→ TASK TO CARRY OUT:
Scan the entries for the word "Expand", and copy every line where it appears.

----

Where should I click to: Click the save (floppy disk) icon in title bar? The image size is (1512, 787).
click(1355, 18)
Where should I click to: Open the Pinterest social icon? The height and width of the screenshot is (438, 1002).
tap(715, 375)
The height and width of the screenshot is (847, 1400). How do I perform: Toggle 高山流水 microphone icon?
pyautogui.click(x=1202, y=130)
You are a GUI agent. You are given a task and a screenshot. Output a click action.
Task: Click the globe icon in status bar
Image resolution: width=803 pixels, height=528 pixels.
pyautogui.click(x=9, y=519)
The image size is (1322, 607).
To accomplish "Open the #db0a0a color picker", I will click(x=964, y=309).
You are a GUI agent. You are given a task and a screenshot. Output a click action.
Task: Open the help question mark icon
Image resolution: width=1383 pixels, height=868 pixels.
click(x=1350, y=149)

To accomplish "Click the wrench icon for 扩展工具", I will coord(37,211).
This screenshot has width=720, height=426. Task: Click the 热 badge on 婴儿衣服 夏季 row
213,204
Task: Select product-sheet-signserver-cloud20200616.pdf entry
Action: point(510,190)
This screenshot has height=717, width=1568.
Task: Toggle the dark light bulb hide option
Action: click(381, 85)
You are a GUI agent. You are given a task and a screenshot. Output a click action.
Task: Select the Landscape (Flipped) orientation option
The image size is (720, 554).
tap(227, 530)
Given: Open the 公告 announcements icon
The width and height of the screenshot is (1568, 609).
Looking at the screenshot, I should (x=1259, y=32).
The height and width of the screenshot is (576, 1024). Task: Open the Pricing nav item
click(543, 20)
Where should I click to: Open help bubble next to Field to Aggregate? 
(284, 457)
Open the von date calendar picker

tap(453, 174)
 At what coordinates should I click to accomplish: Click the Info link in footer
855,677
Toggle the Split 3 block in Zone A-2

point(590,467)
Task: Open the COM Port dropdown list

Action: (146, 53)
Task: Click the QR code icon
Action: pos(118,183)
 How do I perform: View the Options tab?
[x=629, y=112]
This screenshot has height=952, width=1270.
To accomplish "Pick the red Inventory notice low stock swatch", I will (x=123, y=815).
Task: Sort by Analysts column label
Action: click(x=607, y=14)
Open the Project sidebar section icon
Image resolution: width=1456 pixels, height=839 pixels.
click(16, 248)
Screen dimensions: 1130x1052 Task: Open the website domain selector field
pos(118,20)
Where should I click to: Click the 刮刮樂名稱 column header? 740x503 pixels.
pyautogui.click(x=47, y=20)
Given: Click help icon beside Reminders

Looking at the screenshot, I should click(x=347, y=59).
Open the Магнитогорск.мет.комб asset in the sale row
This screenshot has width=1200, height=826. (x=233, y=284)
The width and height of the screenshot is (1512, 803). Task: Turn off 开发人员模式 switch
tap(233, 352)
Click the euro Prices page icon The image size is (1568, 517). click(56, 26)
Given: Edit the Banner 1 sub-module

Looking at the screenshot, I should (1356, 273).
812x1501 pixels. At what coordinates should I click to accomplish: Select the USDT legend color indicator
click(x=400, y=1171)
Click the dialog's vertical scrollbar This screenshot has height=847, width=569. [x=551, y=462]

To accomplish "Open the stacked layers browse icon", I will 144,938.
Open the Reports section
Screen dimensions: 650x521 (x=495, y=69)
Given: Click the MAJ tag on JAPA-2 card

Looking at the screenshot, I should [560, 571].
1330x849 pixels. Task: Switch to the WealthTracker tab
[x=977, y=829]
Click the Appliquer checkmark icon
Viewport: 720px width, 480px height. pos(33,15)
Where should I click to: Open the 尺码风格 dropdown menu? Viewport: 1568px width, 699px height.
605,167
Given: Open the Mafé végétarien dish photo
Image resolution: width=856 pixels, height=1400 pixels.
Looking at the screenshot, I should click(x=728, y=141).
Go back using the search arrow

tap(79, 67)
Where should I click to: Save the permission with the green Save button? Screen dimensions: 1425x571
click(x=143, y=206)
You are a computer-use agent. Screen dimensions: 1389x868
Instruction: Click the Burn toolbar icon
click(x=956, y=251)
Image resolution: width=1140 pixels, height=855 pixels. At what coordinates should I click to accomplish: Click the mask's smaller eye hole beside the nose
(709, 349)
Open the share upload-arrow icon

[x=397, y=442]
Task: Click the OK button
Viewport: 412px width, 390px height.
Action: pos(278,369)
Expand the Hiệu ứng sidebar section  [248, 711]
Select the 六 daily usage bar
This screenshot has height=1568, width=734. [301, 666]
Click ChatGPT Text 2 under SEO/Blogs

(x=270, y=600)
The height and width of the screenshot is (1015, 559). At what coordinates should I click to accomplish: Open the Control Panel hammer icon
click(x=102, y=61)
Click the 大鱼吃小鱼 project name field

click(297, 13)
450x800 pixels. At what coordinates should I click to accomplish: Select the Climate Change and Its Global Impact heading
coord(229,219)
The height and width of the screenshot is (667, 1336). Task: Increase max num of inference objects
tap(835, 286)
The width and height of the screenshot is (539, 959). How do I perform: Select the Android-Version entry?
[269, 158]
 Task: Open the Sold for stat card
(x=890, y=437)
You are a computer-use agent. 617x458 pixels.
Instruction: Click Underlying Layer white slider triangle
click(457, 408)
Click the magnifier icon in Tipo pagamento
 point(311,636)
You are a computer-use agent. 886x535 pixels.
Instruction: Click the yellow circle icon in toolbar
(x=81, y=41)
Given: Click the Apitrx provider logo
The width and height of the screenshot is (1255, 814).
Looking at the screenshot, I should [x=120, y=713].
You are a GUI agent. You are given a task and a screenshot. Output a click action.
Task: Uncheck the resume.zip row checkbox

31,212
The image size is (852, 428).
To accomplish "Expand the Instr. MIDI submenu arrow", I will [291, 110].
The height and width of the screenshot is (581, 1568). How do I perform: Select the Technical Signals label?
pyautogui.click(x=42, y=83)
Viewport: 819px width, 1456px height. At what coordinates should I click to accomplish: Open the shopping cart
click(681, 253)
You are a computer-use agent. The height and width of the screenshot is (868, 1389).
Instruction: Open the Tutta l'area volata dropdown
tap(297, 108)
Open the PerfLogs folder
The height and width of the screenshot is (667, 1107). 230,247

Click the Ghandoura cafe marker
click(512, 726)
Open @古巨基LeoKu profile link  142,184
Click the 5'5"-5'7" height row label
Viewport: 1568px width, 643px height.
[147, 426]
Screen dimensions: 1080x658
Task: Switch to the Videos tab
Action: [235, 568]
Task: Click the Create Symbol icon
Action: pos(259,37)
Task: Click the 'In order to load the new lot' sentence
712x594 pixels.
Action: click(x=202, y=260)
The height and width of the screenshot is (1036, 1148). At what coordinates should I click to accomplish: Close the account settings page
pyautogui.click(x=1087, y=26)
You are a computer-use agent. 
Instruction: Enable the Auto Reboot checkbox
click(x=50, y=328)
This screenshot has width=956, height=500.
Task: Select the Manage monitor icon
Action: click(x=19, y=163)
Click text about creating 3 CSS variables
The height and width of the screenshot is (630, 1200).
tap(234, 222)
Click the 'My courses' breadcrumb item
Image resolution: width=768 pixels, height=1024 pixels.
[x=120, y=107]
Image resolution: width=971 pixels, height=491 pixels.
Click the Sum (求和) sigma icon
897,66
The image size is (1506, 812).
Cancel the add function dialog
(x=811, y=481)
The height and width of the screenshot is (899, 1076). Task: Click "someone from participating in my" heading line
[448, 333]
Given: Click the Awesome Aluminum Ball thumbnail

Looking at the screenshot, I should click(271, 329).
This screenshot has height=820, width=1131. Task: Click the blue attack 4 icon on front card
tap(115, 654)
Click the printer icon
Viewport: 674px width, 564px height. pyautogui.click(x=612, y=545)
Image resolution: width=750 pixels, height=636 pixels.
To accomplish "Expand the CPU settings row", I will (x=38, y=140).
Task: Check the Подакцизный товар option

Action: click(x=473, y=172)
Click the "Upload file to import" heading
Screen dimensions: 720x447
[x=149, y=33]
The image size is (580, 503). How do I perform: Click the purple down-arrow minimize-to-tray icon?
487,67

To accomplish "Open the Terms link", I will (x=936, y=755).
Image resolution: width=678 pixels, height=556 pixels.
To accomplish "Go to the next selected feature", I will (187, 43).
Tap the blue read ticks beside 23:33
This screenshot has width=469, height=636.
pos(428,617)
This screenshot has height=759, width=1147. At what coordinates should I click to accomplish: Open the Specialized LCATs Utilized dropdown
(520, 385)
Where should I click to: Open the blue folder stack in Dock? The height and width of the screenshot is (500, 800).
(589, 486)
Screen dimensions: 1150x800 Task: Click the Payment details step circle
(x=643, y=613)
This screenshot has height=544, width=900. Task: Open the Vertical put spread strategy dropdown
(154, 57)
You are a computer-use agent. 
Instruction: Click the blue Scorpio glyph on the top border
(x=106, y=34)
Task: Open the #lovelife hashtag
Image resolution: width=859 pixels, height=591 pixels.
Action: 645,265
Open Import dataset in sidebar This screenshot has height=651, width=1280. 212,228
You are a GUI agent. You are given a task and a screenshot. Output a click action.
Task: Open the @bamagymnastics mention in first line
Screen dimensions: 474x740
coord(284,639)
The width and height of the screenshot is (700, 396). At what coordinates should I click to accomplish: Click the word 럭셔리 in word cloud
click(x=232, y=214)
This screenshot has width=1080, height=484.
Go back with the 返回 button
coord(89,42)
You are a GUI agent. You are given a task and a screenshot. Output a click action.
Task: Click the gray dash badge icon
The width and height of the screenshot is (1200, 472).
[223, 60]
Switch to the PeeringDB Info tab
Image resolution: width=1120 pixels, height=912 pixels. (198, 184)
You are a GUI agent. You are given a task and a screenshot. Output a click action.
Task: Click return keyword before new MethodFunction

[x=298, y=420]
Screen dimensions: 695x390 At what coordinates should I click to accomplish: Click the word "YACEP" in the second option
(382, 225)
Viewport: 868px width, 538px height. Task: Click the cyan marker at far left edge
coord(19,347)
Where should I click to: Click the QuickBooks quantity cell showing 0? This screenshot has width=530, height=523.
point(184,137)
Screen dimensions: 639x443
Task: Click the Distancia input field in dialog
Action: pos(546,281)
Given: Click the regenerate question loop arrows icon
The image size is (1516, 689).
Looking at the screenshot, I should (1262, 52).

----

→ WORKED SOLUTION:
Expand the Hiệu ứng sidebar section  [248, 711]
To accomplish "Expand the Instr. MIDI submenu arrow", I will [291, 110].
To accomplish "Expand the CPU settings row", I will (x=38, y=140).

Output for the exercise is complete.